TASK DETAILS:
Print each entry in full, word for word, with no pictures in the result.

DATASET ENTRIES:
--------

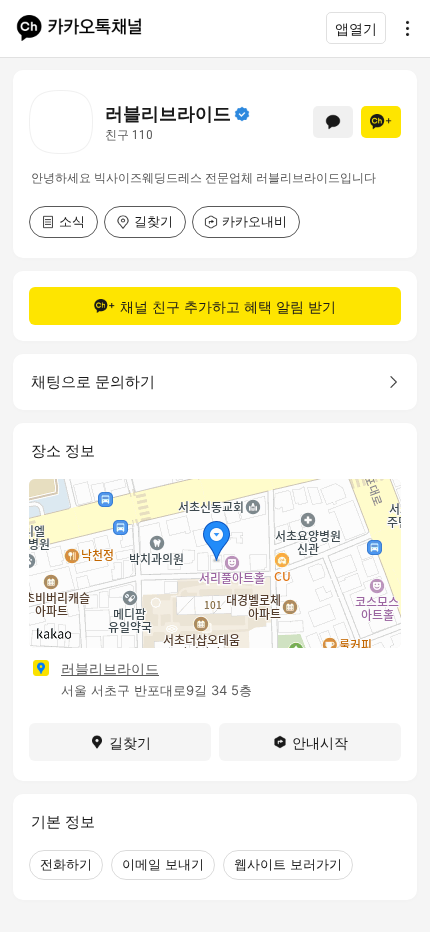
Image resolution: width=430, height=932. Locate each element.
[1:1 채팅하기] (333, 122)
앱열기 (356, 28)
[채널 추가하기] (381, 122)
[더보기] (402, 28)
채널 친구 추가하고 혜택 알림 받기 (228, 306)
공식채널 (242, 114)
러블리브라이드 (110, 668)
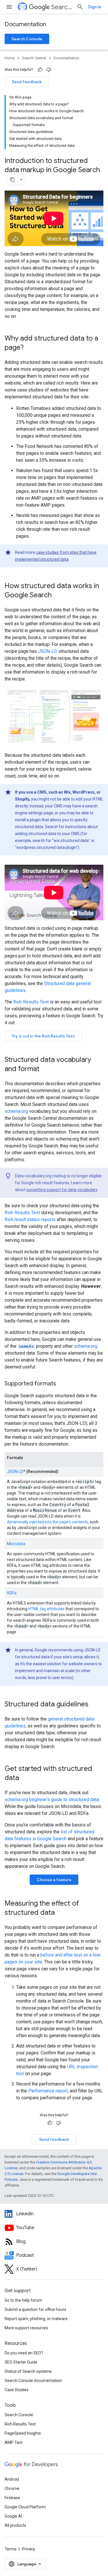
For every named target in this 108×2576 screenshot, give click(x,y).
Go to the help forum (23, 2300)
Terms (10, 2549)
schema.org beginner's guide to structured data (52, 1799)
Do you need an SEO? (24, 2353)
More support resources (26, 2328)
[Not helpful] (48, 69)
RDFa (11, 1593)
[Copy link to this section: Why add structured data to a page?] (29, 348)
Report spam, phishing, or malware (36, 2318)
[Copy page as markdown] (12, 180)
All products (15, 2525)
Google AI (13, 2516)
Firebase (12, 2497)
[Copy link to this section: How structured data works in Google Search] (57, 595)
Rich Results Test (31, 1002)
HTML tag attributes (46, 1609)
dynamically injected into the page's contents (47, 1522)
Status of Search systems (28, 2371)
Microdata (16, 1543)
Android (12, 2479)
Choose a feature (54, 1879)
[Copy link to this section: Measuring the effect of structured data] (60, 1913)
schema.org (16, 1111)
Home (10, 58)
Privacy (28, 2549)
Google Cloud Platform (25, 2507)
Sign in (94, 7)
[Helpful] (40, 69)
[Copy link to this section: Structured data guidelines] (94, 1704)
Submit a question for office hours (35, 2309)
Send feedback (27, 81)
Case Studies (17, 2389)
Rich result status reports (30, 1219)
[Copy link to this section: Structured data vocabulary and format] (45, 1069)
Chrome (12, 2488)
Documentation (25, 24)
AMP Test (13, 2442)
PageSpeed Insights (23, 2433)
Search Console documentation (33, 2380)
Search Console (27, 38)
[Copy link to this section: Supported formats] (63, 1384)
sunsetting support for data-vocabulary (61, 1189)
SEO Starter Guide (21, 2362)
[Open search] (80, 6)
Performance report (48, 2091)
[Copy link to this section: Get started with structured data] (25, 1778)
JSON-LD (47, 651)
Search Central (61, 7)
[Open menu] (9, 7)
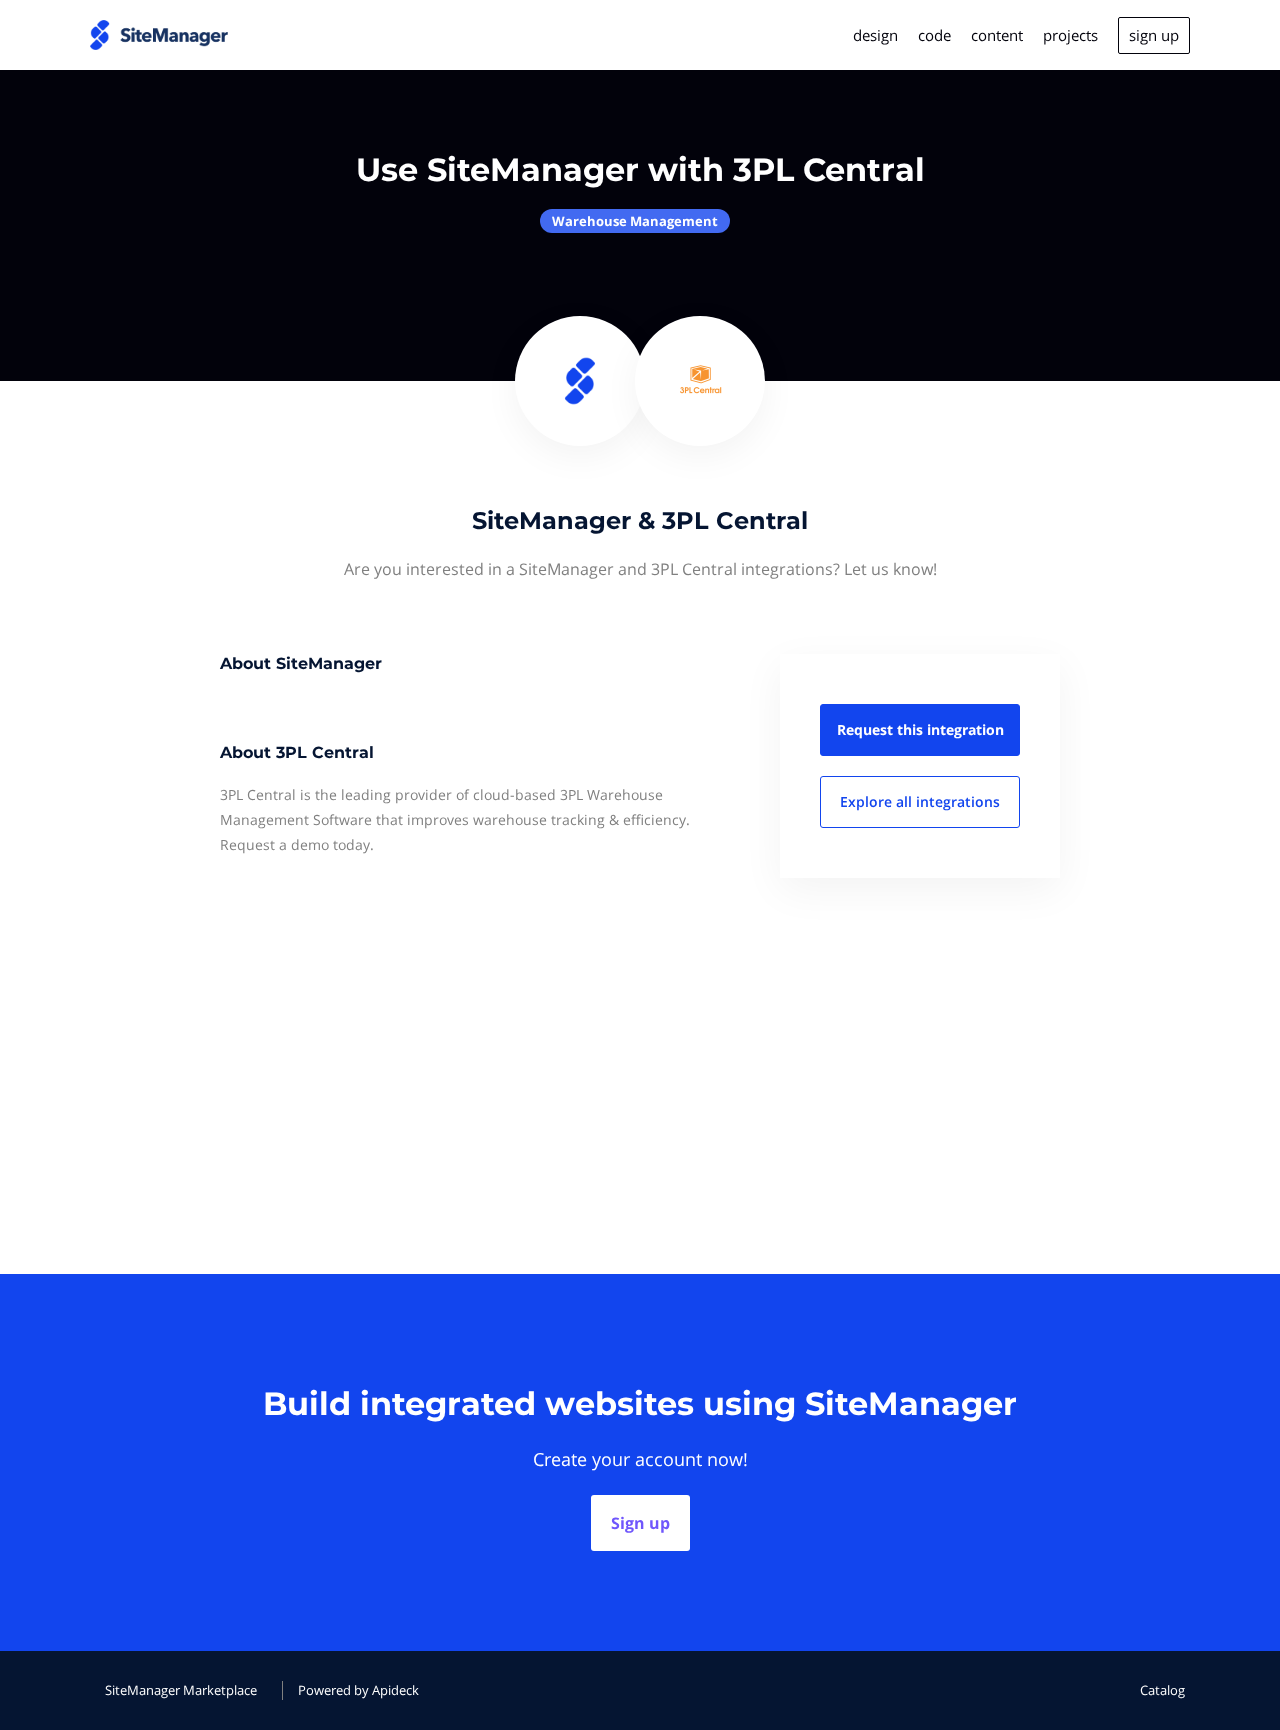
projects (1070, 35)
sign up (1154, 35)
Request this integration (920, 729)
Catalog (1162, 1690)
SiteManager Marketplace (181, 1690)
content (997, 35)
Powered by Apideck (358, 1690)
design (875, 35)
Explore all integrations (920, 801)
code (934, 35)
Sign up (640, 1523)
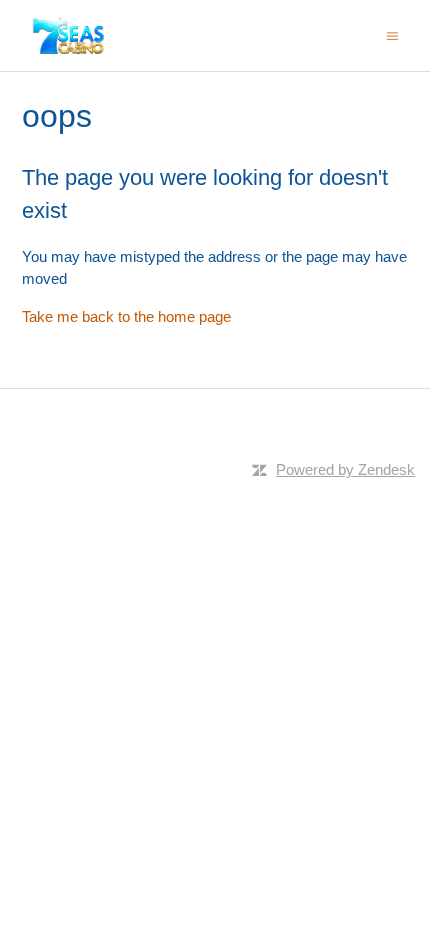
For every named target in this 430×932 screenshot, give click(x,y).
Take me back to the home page (126, 316)
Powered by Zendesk (345, 469)
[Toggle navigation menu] (392, 34)
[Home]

--------

RESULT OF THE EXERCISE:
Image resolution: width=430, height=932. Locate each element.
[1:1 채팅하기] (333, 122)
앱열기 (356, 28)
[채널 추가하기] (381, 122)
[더보기] (402, 28)
채널 친구 추가하고 혜택 알림 받기 (228, 306)
공식채널 (242, 114)
러블리브라이드 (110, 668)
For every named target in this 108×2576 screenshot, give click(x,y).
Go to the help forum (23, 2300)
Terms (10, 2549)
schema.org beginner's guide to structured data (52, 1799)
Do you need an SEO? (24, 2353)
More support resources (26, 2328)
[Not helpful] (48, 69)
RDFa (11, 1593)
[Copy link to this section: Why add structured data to a page?] (29, 348)
Report spam, phishing, or malware (36, 2318)
[Copy page as markdown] (12, 180)
All products (15, 2525)
Google AI (13, 2516)
Firebase (12, 2497)
[Copy link to this section: How structured data works in Google Search] (57, 595)
Rich Results Test (31, 1002)
HTML tag attributes (46, 1609)
dynamically injected into the page's contents (47, 1522)
Status of Search systems (28, 2371)
Microdata (16, 1543)
Android (12, 2479)
Choose a feature (54, 1879)
[Copy link to this section: Measuring the effect of structured data] (60, 1913)
schema.org (16, 1111)
Home (10, 58)
Privacy (28, 2549)
Google Cloud Platform (25, 2507)
Sign in (94, 7)
[Helpful] (40, 69)
[Copy link to this section: Structured data guidelines] (94, 1704)
Submit a question for office hours (35, 2309)
Send feedback (27, 81)
Case Studies (17, 2389)
Rich result status reports (30, 1219)
[Copy link to this section: Structured data vocabulary and format] (45, 1069)
Chrome (12, 2488)
Documentation (25, 24)
AMP Test (13, 2442)
PageSpeed Insights (23, 2433)
Search Console documentation (33, 2380)
Search Console (27, 38)
[Copy link to this section: Supported formats] (63, 1384)
sunsetting support for data-vocabulary (61, 1189)
SEO Starter Guide (21, 2362)
[Open search] (80, 6)
Performance report (48, 2091)
[Copy link to this section: Get started with structured data] (25, 1778)
JSON-LD (47, 651)
Search Central (61, 7)
[Open menu] (9, 7)
projects (1070, 35)
sign up (1154, 35)
Request this integration (920, 729)
Catalog (1162, 1690)
SiteManager Marketplace (181, 1690)
content (997, 35)
Powered by Apideck (358, 1690)
design (875, 35)
Explore all integrations (920, 801)
code (934, 35)
Sign up (640, 1523)
For every named target in this 430×932 screenshot, give click(x,y).
Take me back to the home page (126, 316)
Powered by Zendesk (345, 469)
[Toggle navigation menu] (392, 34)
[Home]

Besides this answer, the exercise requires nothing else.